[Records from a data source]
====

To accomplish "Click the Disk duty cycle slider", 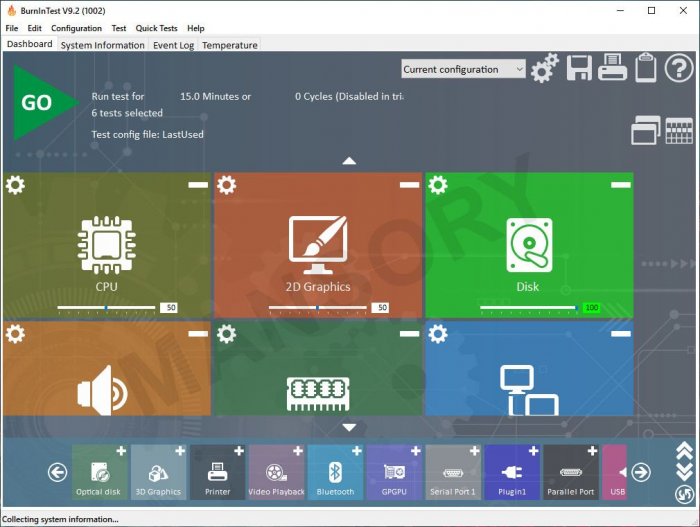I will pyautogui.click(x=528, y=308).
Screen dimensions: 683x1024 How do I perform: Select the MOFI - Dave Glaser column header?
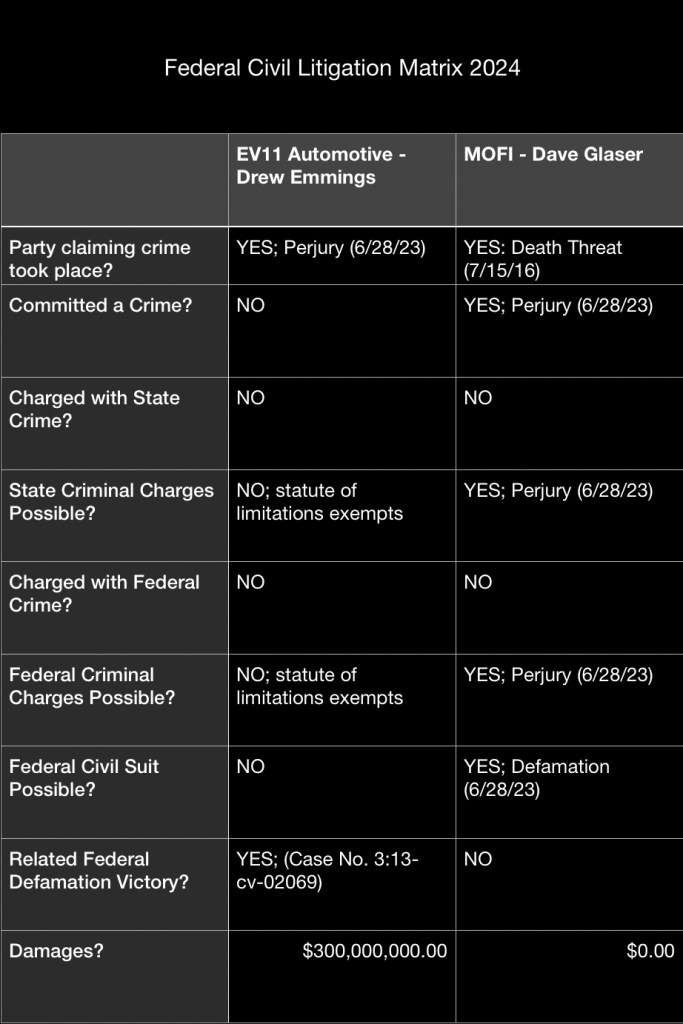click(553, 155)
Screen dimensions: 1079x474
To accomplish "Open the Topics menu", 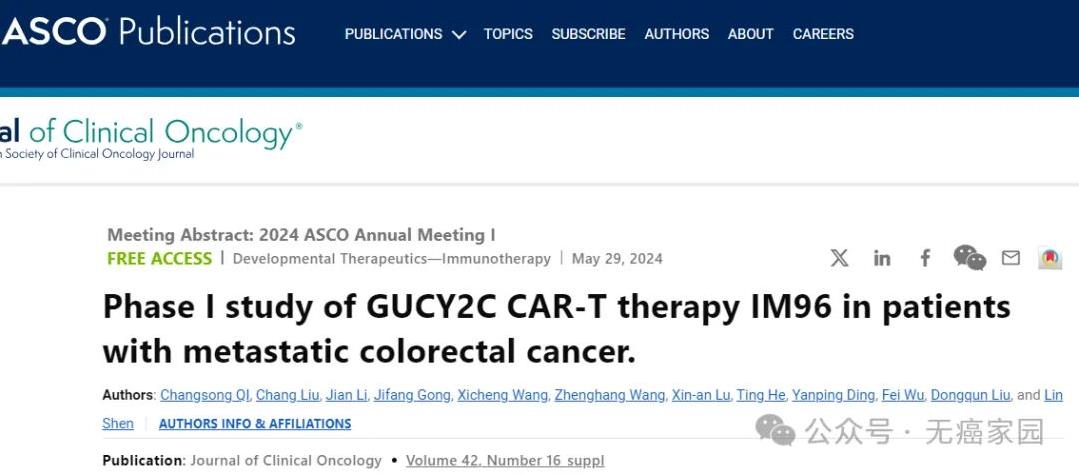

====

Task goal.
Transcribe exactly, and only, the lines from the line with "Screen dimensions: 683x1024" through the last line of the records, inclusive; the pictures do not belong in the copy.

Your solution.
Screen dimensions: 683x1024 How do I perform: Select the MOFI - Dave Glaser column header?
click(553, 155)
Screen dimensions: 1079x474
To accomplish "Open the Topics menu", 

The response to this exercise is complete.